POINT PLEASANT — This is only a test.
When those familiar words flash across the television or come up between selections on the radio, it can seem like an inconvenience for everyday citizens. But in the event of an actual emergency, rescue workers and disaster victims will reap the benefits from said tests, and on Tuesday morning, Pleasant Valley Hospital (PVH) and Mason County Office of Emergency Services employees performed such a drill to ensure and improve their preparedness.
A fake scenario was created involving a traffic accident and a spill of the chemical known as malathion and local volunteers portrayed the victims with various injuries and symptoms ranging in severity. The scenario read as follows:
On Tuesday, Dec. 18, 2012, at approximately 9 a.m., Mason County 911 calls Pleasant Valley Hospital’s Emergency Room and informs them that a tractor trailer carrying malathion has just hit a school bus on Route 35, just east of Henderson, W.Va. Also, a mini-van carrying four (4) elderly people has flipped over trying to avoid the wreck and is on its side in the west bound lane. Law enforcement unit on scene stated that the tanker has ruptured and a brown liquid is pouring out onto the ground.
According to Rex Troy, corporate safety officer for PVH, the main goal of the drill was to allow PVH employees to utilize their training for the new decontamination room in the hospital’s trauma center. When describing the scenario and the various other aspects that were being added, Troy said they wanted to overwhelm the system to see where the weaknesses were.

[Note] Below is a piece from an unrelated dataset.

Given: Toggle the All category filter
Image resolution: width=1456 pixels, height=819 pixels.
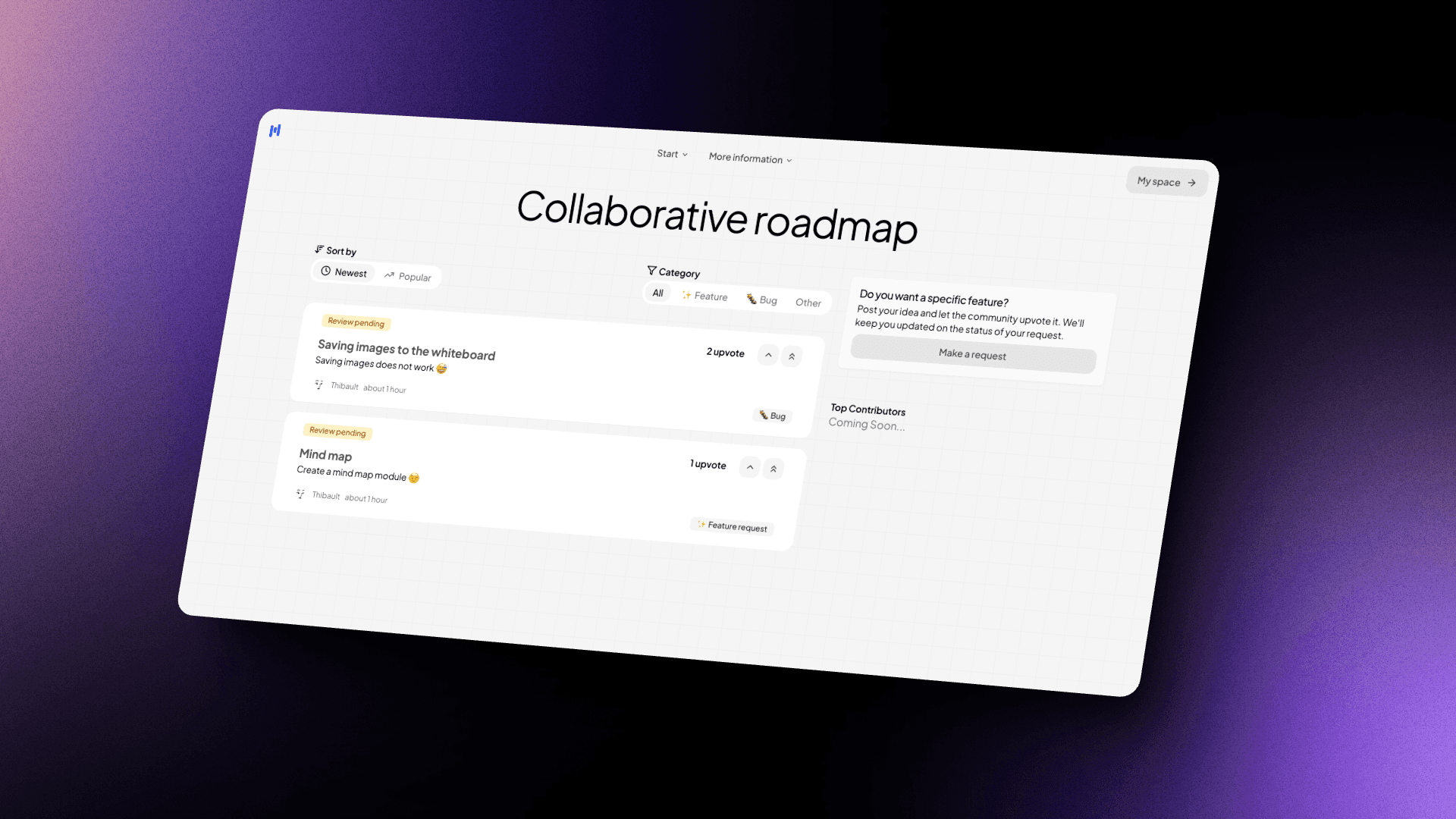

“If your drill goes well, there’s something wrong,” Troy said.
Troy continued, saying that PVH is required to do a mass causality drill as least once a year. During this drill, rescue workers transported the victims to the emergency room like they would in a real emergency, based on the severity of their injuries and which victims needed to be attended to first.
Portraying victims in the disaster were Brandon Edge, Brandon Troy, Ryan Bonecutter, Dakota Jeffers, Bruce McDermitt, Aden Yates, Brent Larck, Beverly Ridenour, Toni Scarberry, and Caroline Rhodes. The victims had various injuries and symptoms ranging in severity, including burns and shortness of breath, to chest trauma and fractures.
According to National Pesticide Information Center (NPIC), the chemical malathion, represented by chocolate syrup in the mock disaster, is an insecticide which kills insects by preventing the nervous system from functioning properly. If exposed to enough malathion, humans and other animals can be affected in the same way. Humans can be exposed if the chemical comes in contact with one’s skin or if it breathed in, or if one smokes, eats, or drinks after using a product with malathion and not washing your hands.
According to the NPIC, products that contain malathion are often used to control insects in agricultural settings and has also been used to control mosquitoes and fruit flies, as well as some shampoos used to treat head lice.